As of 2022 or so, it became evident that many state legislators were making a serious and increasingly successful effort to require public schools in their states to teach phonics in elementary school. This marked another shift in the century-old reading war between the phonics movement and the whole language movement. The whole language movement made serious inroads during the first two decades of the 21st century, until the Covid-inspired Zoom meetings exposed its teaching strategies to parents everywhere. Aghast at what they were seeing in many schools, parent organized and legislators listened.
English is a Phonetic Language
During those ubiquitous Zoom meetings, parents discovered that their children in many schools were being taught to read by using strategies that ignored the phonics structure of most words. Put simply, they were not being taught phonics. Granted, the English phonics structure is messy, but that structure is still there. Being messy just means that additional attention needs to go into curriculum design, not ignoring it altogether.
So why did it happen? Why were whole language advocates able to install reading curricula that ignored the obvious phonics structure inherent in nearly every English word, and then get it adopted by the vast majority of American school districts? Why did they again get the upper hand in the ongoing reading war between phonics and whole language advocates?
Well, Because Dyslexia, That's Why
It's an acknowledged fact that between ten and twenty percent of young children struggle to learn to read. And they will struggle even when taught using a good phonics program. The better the phonics curriculum, the more they will learn, but they will still struggle with the act of reading.
These children are the ones that we generally tack the "dyslexia" label onto. But beyond meaning "doesn't get reading," the label gets fuzzy. Over the years, researchers decided that there was a problem in the auditory realm, that dyslexic kids couldn't process sounds like good readers could. This resulted in some kids being called auditory learners (the good readers) and others visual learners (the kids considered dyslexic.)

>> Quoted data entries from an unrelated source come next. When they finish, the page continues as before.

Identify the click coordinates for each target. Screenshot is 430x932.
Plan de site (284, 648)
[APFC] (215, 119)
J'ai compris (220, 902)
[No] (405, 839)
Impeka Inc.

Phonics Instruction Is Auditory Learning--It's All About Sounds
But if the struggling readers weren't auditory learners, then logically phonics instruction would come hard for them since it's all about relating sounds to letters. And, in fact, this is true. Some kids do struggle with phonics instruction. And that's exactly why whole language curricula thrive. The auditory learners supposedly figure out the relationship between letters and sounds (phonics) on their own, just by reading a lot. But supposedly the visual learners, they need something else; they need to be shown strategies for learning words. Not phonics, but strategies.
And this is what parents of first and second graders witnessed in those Zoom sessions, the application of three strategies for figuring out a word. Guess what word would make sense here. Guess the word from the picture (hence lots and lots of pictures in their books.) And look at the first letter or two of the word and how long it is and, yes, then guess the word. With those three strategies being taught to the majority of young readers, is it any wonder that we now have high schools with struggling readers whose main strategy for figuring out a long word like circumference is to take a shot at guessing it?
But They're Not Visual Learners, Quite the Opposite
In my experience working with nearly two hundred struggling readers over a decade, a large percentage of them, perhaps well over 50%, have trouble learning to read because their visual skills are not well developed. And until those visual skills, especially convergence ability but others also, are addressed, they will continue to struggle.
Fortunately they can be addressed, with vision therapy. I personally witnessed this over and over. Kids who just couldn't "get" phonics became easy to teach following a few months of vision therapy. They were anything but visual learners before. Instead their vision skill sets had failed to develop sufficiently to enable them to make sense of print.
Where We Now Stand in the Reading Wars
Phonics instruction is again ascendent. Legislators, pressed by parents informed by those Zoom classrooms, are taking action in state after state to ensure that phonics instruction returns to the classroom. But will it? And the better question, will it stay there?
The answer is that it probably will return, for a time anyway. But that same ten to twenty percent whose vision skills are poorly developed will continue to resist phonics instruction, or at least will continue to resist reading generally even if they do absorb much of the phonics instruction.
And teachers and curriculum designers will point to that group and convince those same legislators that phonics isn't working, that kids are still failing to learn to read. And the cycle will continue as before, unless we take notice of deficient vision skills and make vision therapy available to the kids who desperately need it if they are to ever become readers.